::: GIVEN ENTRIES :::

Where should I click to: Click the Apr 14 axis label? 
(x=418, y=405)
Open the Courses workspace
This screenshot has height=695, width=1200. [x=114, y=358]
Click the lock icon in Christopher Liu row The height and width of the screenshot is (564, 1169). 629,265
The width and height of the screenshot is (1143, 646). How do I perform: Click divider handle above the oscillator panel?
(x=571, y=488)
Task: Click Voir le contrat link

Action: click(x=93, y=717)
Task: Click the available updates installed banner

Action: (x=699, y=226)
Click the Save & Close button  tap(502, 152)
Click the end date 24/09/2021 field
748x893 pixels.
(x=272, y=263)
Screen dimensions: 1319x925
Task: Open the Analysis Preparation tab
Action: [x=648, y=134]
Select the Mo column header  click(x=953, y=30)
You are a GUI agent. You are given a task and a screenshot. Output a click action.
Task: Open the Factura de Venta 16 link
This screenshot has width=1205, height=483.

:::

Take the entries and print them exactly. Keep every line.

Where should I click to: Click the Apr 14 axis label? 
(x=418, y=405)
Open the Courses workspace
This screenshot has height=695, width=1200. [x=114, y=358]
Click the lock icon in Christopher Liu row The height and width of the screenshot is (564, 1169). 629,265
The width and height of the screenshot is (1143, 646). How do I perform: Click divider handle above the oscillator panel?
(x=571, y=488)
Task: Click Voir le contrat link

Action: click(x=93, y=717)
Task: Click the available updates installed banner

Action: (x=699, y=226)
Click the Save & Close button  tap(502, 152)
Click the end date 24/09/2021 field
748x893 pixels.
(x=272, y=263)
Screen dimensions: 1319x925
Task: Open the Analysis Preparation tab
Action: [x=648, y=134]
Select the Mo column header  click(x=953, y=30)
You are a GUI agent. You are given a task and a screenshot. Output a click action.
Task: Open the Factura de Venta 16 link
This screenshot has width=1205, height=483.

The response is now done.